Though FEMA is savaged for its performance in other areas, its flood insurance program is credited with dispensing money rapidly. Congress allowed FEMA to borrow $19 billion to cover Katrina-related claims, and the program has already paid out about $15.6 billion for more than 210,000 claims, said FEMA spokesman Butch Kinerney.
Walter Blessey, an attorney, was annoyed that the government wouldn’t allow him to take out more flood insurance. But the payout, which came in two phases in December and February, was enough for them to start rebuilding. “We were really grateful,” Katherine Blessey said.
A few miles down the coast in east Gulfport, ferry operator Louis Skrmetta has not been so lucky.

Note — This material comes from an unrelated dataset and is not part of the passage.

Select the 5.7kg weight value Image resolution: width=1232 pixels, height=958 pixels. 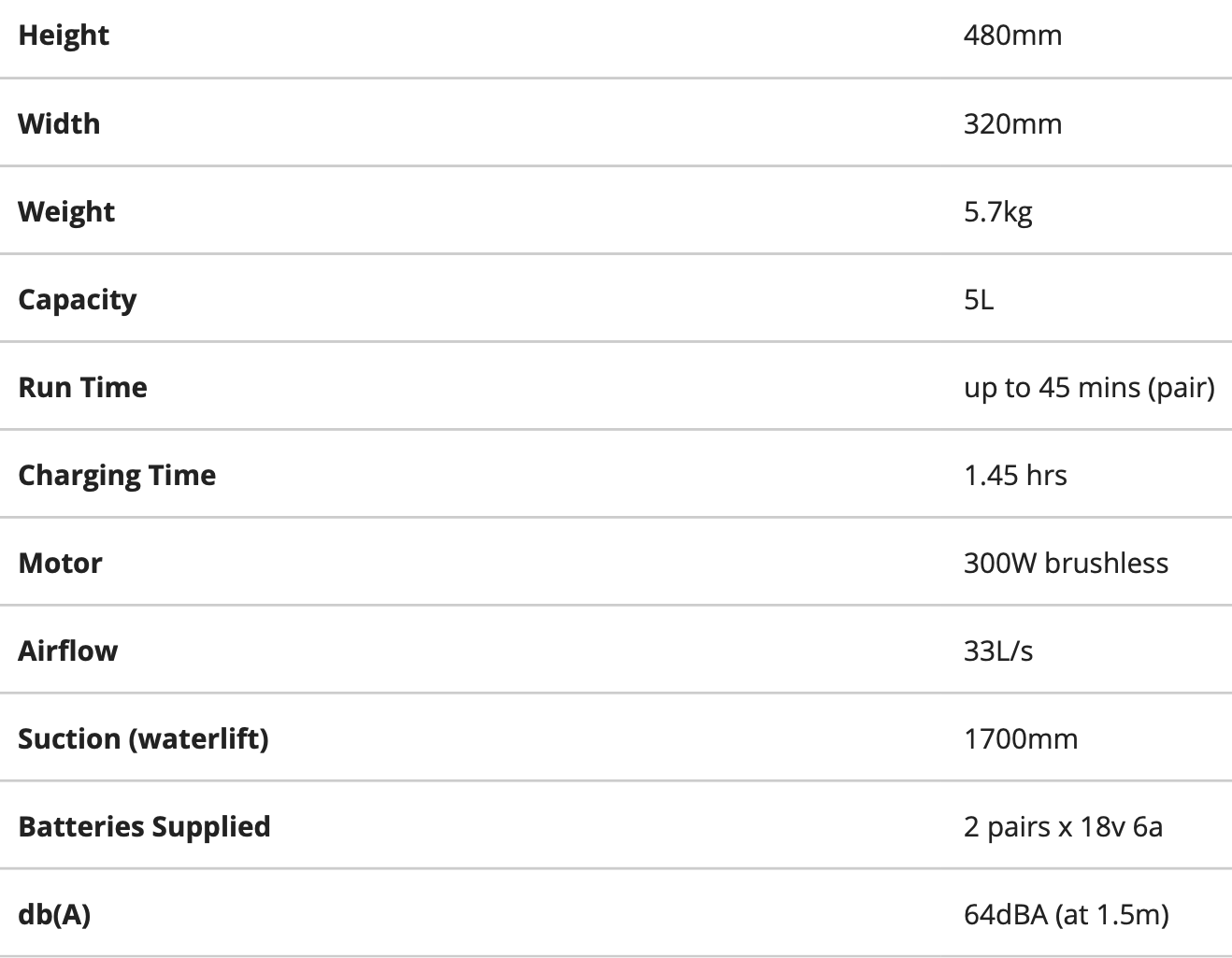click(997, 211)
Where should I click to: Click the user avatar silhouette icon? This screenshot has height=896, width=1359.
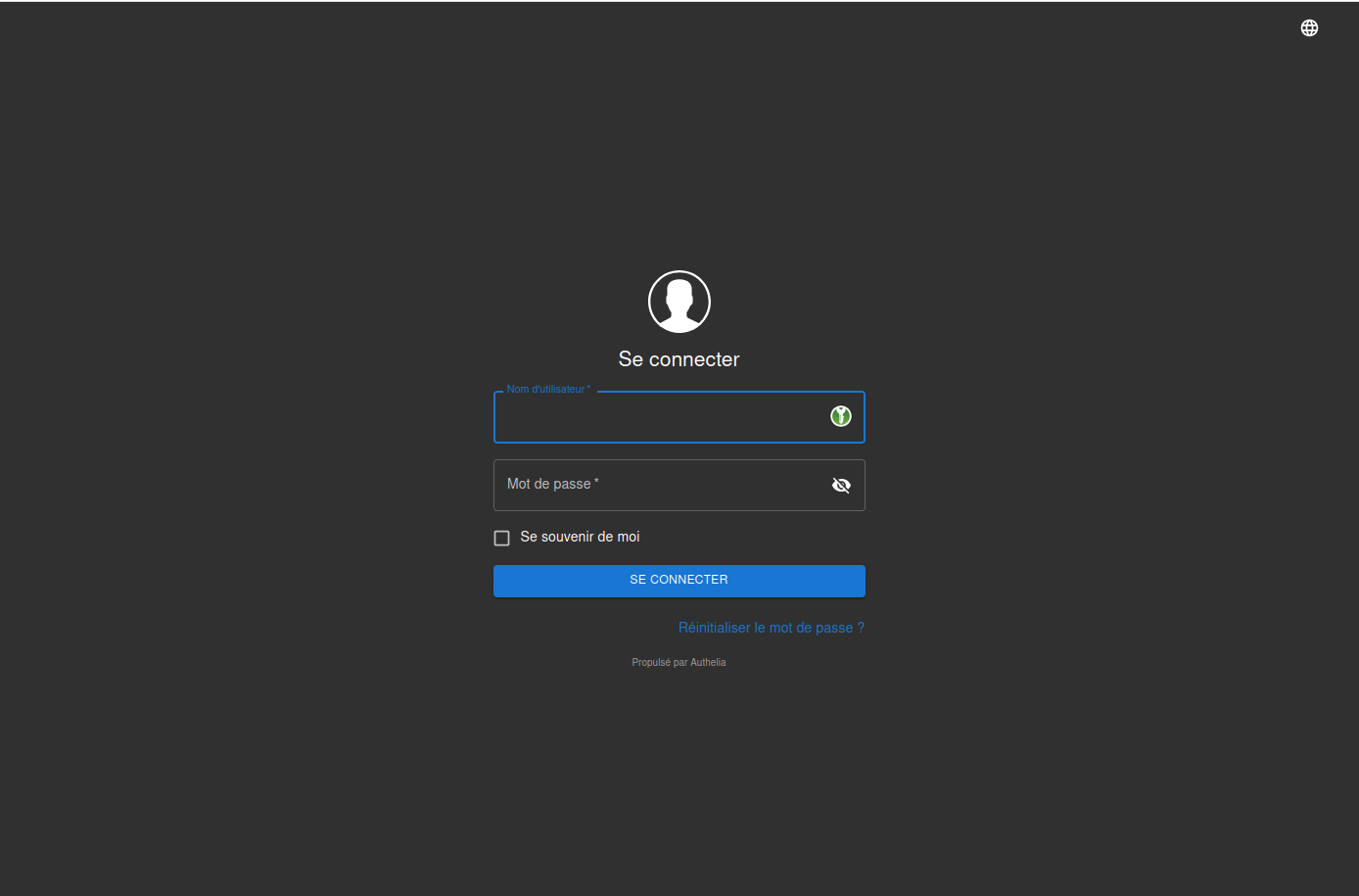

His sturdy brick home, situated 800 feet from the shore, is still inundated and needs major repairs.
Because Skrmetta lives outside the flood zone drawn up by FEMA, he only purchased regular homeowners insurance, assuming that there was no need to take out FEMA’s national flood policy. After Katrina, having received only minimal coverage from his private insurer, Skrmetta turned early to the HUD block grant money for help.
He applied in April, but he has yet to hear if he has qualified. He and his wife have done fitful work on the house, raising extra money by selling a 1970 Corvette he had parked in the garage.
Tourism is way down these days, and his ferry business to nearby Ship Island has been suffering. Skrmetta says they’ll have to stop renovations until more money comes in.
“We are the poster child for the grant,” he said. “But now our government is being mysterious about the grant money.”
Simmons reported from New Orleans, Fausset from Biloxi and Gulfport, Miss., and Braun from Washington. Times researcher John Beckham in Chicago contributed to this report.